Homegrown Happiness

It all started with a jar of peaches. peaches

Sometime recently I started craving canned peaches.  A friend left some store-bought canned peaches at our house, which I later ate…maybe that was the original impetus.  They didn’t taste like Mom’s home-canned ones, though. How could they? Ripe peaches are too delicate to be handled by machines.

I even intended to can some of my own – but I bought them at the grocery store and they rotted before they ripened.  I was too busy and tired in that season to get any at the farmers market, and I missed my opportunity.

Most thankfully, my dear sweet mother (thanks, Mom!) gave me three jars of home-canned peaches at Christmas and ho-lee-cow, they are magnificent.  I scarfed down an entire pint one day when I was feeling poorly, and those peaches were food of the gods.  Not, perhaps, a critical food for survival, but they sure made life more worth living on a day when I felt fairly wretched.  I’m rationing out the last two pints.  One will, I believe, become a treat in February (the armpit of the year) and the third will be saved against a time of extreme need, when love and sunshine in a jar would be the perfect remedy.

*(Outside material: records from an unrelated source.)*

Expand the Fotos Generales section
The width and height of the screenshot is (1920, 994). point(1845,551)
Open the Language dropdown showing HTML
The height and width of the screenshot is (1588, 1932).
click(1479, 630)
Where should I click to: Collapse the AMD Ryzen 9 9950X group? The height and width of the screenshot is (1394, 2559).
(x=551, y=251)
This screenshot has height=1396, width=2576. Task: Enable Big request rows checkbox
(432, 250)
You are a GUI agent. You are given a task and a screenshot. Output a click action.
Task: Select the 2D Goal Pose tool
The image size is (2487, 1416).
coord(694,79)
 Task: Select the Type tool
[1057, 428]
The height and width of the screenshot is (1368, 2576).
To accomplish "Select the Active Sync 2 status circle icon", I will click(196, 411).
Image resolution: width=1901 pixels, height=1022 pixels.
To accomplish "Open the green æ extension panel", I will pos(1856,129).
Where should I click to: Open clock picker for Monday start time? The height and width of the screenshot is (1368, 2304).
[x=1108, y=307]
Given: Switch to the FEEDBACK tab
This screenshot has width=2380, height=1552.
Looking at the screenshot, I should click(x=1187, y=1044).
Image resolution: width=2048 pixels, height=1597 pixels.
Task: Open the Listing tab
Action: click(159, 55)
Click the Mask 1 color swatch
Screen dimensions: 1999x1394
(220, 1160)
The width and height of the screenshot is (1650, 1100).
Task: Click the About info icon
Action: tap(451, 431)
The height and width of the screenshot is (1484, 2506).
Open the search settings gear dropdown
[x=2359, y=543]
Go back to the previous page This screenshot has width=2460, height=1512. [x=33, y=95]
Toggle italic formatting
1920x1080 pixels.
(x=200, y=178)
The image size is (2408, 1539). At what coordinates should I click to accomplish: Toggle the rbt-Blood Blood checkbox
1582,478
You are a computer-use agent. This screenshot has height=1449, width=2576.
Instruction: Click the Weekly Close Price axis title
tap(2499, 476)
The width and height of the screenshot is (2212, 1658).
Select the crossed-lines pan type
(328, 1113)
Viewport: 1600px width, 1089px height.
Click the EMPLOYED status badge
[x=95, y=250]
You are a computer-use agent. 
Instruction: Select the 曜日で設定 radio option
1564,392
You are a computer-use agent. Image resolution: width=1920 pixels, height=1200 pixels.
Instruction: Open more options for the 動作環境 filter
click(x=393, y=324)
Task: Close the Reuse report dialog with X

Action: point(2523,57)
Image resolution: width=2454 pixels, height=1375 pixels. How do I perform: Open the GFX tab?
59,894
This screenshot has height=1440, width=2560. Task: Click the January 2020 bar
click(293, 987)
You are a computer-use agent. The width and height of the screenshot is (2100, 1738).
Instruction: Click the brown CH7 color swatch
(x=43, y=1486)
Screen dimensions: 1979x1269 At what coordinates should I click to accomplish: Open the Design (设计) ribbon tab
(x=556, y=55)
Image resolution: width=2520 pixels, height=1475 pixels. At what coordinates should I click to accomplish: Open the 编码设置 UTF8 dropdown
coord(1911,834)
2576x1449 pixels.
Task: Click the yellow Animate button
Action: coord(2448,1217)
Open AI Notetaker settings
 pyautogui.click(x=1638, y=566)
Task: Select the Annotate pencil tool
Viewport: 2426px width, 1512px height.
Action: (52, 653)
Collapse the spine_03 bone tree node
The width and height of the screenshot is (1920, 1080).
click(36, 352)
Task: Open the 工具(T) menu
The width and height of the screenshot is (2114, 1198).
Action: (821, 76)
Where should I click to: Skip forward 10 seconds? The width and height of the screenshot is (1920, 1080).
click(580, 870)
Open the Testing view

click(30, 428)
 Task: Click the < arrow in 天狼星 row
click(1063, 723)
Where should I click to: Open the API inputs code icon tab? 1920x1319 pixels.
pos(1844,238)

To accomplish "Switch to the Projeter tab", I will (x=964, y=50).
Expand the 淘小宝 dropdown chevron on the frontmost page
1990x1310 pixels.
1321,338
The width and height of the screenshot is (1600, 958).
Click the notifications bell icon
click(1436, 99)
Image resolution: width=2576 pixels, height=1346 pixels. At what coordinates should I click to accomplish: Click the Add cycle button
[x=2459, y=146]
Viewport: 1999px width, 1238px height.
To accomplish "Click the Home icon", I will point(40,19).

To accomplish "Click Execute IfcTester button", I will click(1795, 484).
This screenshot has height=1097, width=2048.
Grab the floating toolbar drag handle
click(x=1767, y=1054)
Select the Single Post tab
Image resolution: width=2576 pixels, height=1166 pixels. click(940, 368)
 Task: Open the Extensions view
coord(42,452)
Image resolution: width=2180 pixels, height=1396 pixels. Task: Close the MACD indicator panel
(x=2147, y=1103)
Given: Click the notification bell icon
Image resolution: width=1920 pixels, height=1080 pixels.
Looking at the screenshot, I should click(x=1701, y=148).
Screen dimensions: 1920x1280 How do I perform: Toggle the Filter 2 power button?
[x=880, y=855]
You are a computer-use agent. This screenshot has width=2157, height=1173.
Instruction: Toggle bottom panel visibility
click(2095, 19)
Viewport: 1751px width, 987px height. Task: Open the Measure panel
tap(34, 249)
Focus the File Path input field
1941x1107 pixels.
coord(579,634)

DancingThis – and my recent musings on balance and such – has led me to choosing a somewhat radical theme for next year: happiness. Enough of practicality!  I’ve focused for the last several years on filling the pantry with a goodly quantity of calories, protein, and fat; on heating and cooling; on clean water.  I’m not an expert at all of that yet, and I’m still going to grow a big garden and store a bunch of food, but I’d like a different focus for next year.  So I think I’ll explore a different realm: fun food, celebration fare, things we eat just because they bring us joy.

And maybe I’ll play with other activities along the lines of joy and relaxation as well…fun things to do when the lights are out, the roads impassable, and the ‘net is down.  Dealing with a slower rate of change, less influx of novelty. I don’t think people shop compulsively because they think stuff will make them happy; they do it because shopping brings something novel into their lives.  We are accustomed to a very high rate of change and novelty – what happens when that slows down?  Scott and I have done a whole lot of curling up under cozy blankets and reading this holiday season, and you know what? It’s awesome. Unimaginative, repetitive…and really, really satisfying.  Until it got boring, which it did occasionally.  So maybe I’ll hunt up other activities like that: soul-satisfying and enjoyable, happy-making and still sustainable.

Wow.  That sounds kinda…fun.  Could be a good antidote to a lot of the stress and gloom out there.  🙂



  1. Heather said,

    January 2, 2011 at 6:20 pm

    I LOVE this idea. Will and I spent a good three hours just sitting in front of our fire talking after my grandfather’s funeral and it was one of the most satisfying nights I can remember having with him in years.

    I can’t wait to read about your happiness.

  2. Momster said,

    January 2, 2011 at 7:18 pm


  3. Suzie said,

    January 2, 2011 at 9:53 pm

    hi! this sounds like some wonderful new year’s thinking!

  4. Lisa Bashert said,

    January 3, 2011 at 6:19 pm

    Emily, this is just what my best friend and I were just talking about today: in all our thinking about sustainability, have we considered what Sustains Us (and makes us happy)? Not sure just how to language it, but as I believe Mother Jones said, “If I can’t dance, I don’t want to be part of your revolution.” So, what IS it for each of us, that we must have to sustain ourselves in the trying times ahead? Hmmm…. must go think.

  5. Lisa Bashert said,

    January 3, 2011 at 6:22 pm

    Oh, and by the way, we read aloud to each other all the time. Right now, we’re halfway through The Deathly Hallows. But sometimes we read even better stuff than Harry Potter!

  6. Canned Peach Fan said,

    January 4, 2011 at 7:00 pm

    Canned peaches are actually processed at the peak of ripeness – it is the variety of peach that differs. Peaches that are store-bought are called Freestone, while peaches used for canning are Clingstones. Be sure to check the labels to buy USA! Most of the canned peaches you find at the grocery store are packed in California by small, family farms.